Есть в них одна бесспорная, неотъемлемая черта: их нельзя спутать ни с какими другими. Из тысячи анонимных стихотворений разных авторов человек, сколько-нибудь чувствительный к стилю, безошибочно выделит то, которое принадлежит Гиппиус. Мало о ком из современных поэтов можно бы с уверенностью сказать то же самое.
Было время, когда гиппиусовские стихи сравнивали со стихами Федора Сологуба. Некоторое сходство действительно есть, но скорей в приемах, чем в сущности. У Сологуба напев свободнее и легче, шире, чем у Гиппиус. Стихи его более непосредственны. Но сколько в них воды, и насколько ближе их журчанье к однотонно-унылому шуму крана, который забыли закрыть, чем к живому плеску ручья! Не говорю об отдельных созданиях Сологуба, порой очень сильных и резких, или о его умении найти одно слово, оживляющее ряд бледных строф (вроде слова «никли» – «никли да цвели» – бросающего волшебный отблеск на в сущности вялое стихотворение «Много было весен»). Передаю лишь общее впечатление от его поэзии, непредвиденно полинявшей с годами, оказавшейся странно бескостной и расплывчатой. Гиппиус гораздо суше. Уж чего-чего, а «воды» у нее не найти. Бунин когда-то назвал ее стихи «электрическими»: действительно, иногда кажется, что они излучают синие потрескивающие огоньки и колятся, как иголки. Да и скручены, выжаты, вывернуты они так, что сравнение с проводом возникает само собой.
К поэтам гиппиусовского склада неприменимо понятие развития. Гиппиус сразу, чуть ли не с первых «проб пера» – вроде знаменитого «Люблю отчаяние мое безмерное» – нашла тон и ритм, в точности соответствующие ее внутреннему миру. Нет в ее стихах никакого стремления к обольщению, чтобы «нравиться», столь типичного для женской поэзии. Они замкнуты в себе, слегка высокомерны в самоограничении. В них нет меланхолии, со времен Жуковского неизменно находящей отклик в душах. Еще меньше в них сентиментальности. Зинаиде Гиппиус чужда забота о создании «самодовлеющих образцов искусства», не связанных с личностью автора, способных существовать вне авторской биографии и судьбы. Стихи ее представляю собой нечто вроде исповеди. Но это исповедь человека, который не хочет, а может быть и не находит сил забыться, исповедь поэта, который не доверяет восторгу, пожалуй, из опасения, чтобы он не стал «телячьим», как у стольких других. От всяких детских мудростей, святых наивностей или блаженных простодуший поэзия эта – за тридевять земель. Чем настойчивее поэт о таких вещах тоскует, тем яснее видна пропасть между ними и собой.

Записи из набора данных
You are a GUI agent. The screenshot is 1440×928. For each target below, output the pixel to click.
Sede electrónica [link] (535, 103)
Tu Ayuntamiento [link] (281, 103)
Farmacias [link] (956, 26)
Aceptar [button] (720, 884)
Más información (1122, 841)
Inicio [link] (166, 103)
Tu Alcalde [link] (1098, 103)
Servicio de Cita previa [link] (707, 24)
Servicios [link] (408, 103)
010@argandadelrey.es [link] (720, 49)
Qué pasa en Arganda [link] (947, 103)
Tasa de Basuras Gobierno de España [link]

§ Условия задания
**a)** Перечислите всех людей, которых называет текст о поэзии Гиппиус, в том виде, в каком их имена даны в тексте.
**b)** Извлеките из списка без изменений строки начиная со строки с «Aceptar [button] (720, 884)» и до последней строки списка включительно.

§ Ответы по порядку
**a)** Зинаида Гиппиус, Федор Сологуб, Бунин, Жуковский.

**b)**
Aceptar [button] (720, 884)
Más información (1122, 841)
Inicio [link] (166, 103)
Tu Alcalde [link] (1098, 103)
Servicio de Cita previa [link] (707, 24)
Servicios [link] (408, 103)
010@argandadelrey.es [link] (720, 49)
Qué pasa en Arganda [link] (947, 103)
Tasa de Basuras Gobierno de España [link]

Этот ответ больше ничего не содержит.